Boxxed · on April 25, 2023

Your experience matches mine exactly. Onnx seems to be relatively unknown for some reason. I feel like I'm on crazy pills -- how is everyone else delivering ML models? Are they really shipping multi GB pytorch environments? Are they using some sort of rube-goldberg machine to run things off a janky jupyter notebook?

WorldMaker · on April 25, 2023

In my experience, yes, all of the above. Azure ML Studio is a Jupyter Notebook Rube Goldberg machine builder. It's not cheap and it is not pretty, but it gets stuff done quickly. You are lucky if some developer took the time to properly nearly-productionize the Jupyter notebook as a Flask app or something (with yeah, a multi-gigabyte container). (Even luckier, in an Azure shop, if they skipped Flask and gave you a Functions app. Not quite fewer dependencies or smaller size, but Functions gives you free Application Insights telemetry and that is an operational beauty.)

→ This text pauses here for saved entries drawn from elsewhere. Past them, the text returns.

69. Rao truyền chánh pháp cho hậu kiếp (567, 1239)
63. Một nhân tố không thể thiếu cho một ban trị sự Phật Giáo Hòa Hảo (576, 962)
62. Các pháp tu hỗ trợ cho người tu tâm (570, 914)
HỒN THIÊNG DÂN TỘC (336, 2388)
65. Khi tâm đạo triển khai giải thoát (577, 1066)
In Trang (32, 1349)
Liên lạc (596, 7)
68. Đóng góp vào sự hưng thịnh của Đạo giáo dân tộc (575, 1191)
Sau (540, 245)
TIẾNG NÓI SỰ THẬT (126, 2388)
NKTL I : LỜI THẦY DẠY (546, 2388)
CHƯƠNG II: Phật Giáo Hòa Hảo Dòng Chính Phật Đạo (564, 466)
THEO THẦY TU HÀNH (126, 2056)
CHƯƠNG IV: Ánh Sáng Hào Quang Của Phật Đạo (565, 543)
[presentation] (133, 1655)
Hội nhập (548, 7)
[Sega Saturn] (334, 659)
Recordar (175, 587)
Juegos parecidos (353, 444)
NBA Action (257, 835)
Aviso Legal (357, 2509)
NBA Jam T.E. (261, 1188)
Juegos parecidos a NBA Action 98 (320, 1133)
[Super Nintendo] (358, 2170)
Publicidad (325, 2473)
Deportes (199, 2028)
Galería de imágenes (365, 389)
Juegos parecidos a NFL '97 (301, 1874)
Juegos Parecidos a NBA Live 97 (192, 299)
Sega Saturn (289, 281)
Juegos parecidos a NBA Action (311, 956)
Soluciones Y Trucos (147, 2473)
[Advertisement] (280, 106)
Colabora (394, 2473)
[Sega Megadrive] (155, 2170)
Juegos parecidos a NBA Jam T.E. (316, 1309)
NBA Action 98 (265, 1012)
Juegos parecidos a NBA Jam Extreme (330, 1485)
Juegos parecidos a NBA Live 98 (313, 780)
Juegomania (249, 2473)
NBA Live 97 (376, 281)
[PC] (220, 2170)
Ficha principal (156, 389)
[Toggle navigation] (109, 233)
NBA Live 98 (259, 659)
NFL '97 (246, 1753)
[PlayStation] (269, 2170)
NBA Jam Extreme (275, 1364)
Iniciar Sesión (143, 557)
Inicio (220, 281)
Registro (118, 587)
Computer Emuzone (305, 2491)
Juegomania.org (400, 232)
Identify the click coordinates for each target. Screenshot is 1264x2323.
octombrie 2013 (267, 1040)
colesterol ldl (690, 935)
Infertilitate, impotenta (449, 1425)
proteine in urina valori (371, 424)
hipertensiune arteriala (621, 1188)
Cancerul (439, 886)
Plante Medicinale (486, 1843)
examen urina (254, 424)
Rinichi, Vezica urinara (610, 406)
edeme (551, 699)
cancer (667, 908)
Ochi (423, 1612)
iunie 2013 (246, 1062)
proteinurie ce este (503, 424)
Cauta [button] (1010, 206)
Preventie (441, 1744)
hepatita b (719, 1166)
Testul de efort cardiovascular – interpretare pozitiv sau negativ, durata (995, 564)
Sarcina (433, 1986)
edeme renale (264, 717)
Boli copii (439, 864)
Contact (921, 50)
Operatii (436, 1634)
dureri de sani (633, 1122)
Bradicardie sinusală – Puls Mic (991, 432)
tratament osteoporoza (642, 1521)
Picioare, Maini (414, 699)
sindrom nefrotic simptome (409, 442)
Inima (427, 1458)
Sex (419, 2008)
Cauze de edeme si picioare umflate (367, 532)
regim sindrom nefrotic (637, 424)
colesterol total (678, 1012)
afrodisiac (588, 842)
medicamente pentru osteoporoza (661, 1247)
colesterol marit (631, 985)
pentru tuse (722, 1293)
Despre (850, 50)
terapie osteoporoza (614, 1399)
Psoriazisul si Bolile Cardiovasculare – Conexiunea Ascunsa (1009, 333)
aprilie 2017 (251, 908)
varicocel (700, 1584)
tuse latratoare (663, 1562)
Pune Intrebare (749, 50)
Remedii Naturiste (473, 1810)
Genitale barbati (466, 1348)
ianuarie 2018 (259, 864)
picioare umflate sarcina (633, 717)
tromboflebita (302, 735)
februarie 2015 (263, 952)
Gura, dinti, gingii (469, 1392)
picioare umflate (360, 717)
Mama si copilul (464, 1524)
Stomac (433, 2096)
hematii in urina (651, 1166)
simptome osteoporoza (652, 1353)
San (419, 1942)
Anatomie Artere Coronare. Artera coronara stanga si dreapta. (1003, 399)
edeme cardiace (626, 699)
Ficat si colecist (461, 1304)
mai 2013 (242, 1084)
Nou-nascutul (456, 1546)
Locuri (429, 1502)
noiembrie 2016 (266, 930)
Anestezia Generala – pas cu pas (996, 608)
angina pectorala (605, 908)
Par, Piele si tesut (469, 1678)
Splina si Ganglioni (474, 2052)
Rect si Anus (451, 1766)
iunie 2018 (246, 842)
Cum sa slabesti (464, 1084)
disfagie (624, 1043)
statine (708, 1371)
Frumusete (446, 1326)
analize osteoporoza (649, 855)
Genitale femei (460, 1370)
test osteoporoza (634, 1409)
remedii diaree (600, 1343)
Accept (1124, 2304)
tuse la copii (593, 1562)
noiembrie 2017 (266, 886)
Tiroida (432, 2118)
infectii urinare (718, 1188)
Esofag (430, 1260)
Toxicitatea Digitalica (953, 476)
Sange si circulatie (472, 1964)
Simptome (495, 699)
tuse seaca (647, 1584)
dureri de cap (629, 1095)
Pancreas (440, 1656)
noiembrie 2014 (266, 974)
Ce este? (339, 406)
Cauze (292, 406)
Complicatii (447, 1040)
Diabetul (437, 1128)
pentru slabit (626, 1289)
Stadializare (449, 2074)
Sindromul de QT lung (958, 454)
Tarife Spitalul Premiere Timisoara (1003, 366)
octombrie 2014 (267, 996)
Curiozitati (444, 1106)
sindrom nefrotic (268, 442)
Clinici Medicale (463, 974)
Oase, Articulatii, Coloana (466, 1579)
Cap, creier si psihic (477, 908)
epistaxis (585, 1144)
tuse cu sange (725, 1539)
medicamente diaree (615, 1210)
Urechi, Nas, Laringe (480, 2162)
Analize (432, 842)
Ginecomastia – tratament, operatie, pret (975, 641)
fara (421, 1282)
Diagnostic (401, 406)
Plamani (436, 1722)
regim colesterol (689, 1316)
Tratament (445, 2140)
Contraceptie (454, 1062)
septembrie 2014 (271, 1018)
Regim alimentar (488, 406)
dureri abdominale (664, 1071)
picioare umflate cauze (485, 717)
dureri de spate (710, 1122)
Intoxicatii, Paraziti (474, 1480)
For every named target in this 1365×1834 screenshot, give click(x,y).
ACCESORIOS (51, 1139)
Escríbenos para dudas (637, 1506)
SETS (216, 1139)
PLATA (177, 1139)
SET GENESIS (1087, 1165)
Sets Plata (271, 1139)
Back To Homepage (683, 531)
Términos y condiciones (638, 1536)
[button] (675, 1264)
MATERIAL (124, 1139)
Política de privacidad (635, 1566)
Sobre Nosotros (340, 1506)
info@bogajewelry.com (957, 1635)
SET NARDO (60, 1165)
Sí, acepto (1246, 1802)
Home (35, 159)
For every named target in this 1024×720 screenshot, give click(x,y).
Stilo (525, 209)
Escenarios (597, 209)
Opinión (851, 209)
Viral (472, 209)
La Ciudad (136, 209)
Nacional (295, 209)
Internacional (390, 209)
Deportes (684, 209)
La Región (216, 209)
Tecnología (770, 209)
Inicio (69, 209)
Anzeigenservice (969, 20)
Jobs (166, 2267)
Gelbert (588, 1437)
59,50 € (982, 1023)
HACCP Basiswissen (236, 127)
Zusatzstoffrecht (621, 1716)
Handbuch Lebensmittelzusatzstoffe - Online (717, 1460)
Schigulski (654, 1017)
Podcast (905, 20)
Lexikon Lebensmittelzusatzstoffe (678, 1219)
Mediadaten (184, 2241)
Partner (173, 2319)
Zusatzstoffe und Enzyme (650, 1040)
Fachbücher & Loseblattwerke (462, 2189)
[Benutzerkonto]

Every time I've convinced data scientists to just hand off an ONNX file to me for Production everyone comes out pleased: building an ONNX file is easier than productionizing a notebook any other way; the speed and performance of ONNX runtime are great and it is more easily integrated in C#-based pipelines (potentially avoiding expensive data transfers to/from Python VMs).

The biggest, ugliest hurdle I've seen is how many pre/post-processing steps data scientists tend to accidental convince themselves "can only be done in Python" either because they don't have time to research alternatives, believe Python to be inherently magical, or found some massive, obscure Huggingface-like corpus with gigabytes of data that would result in the most bloated ONNX files and "obscured in a Python or VM install step" hides how big the corpus is.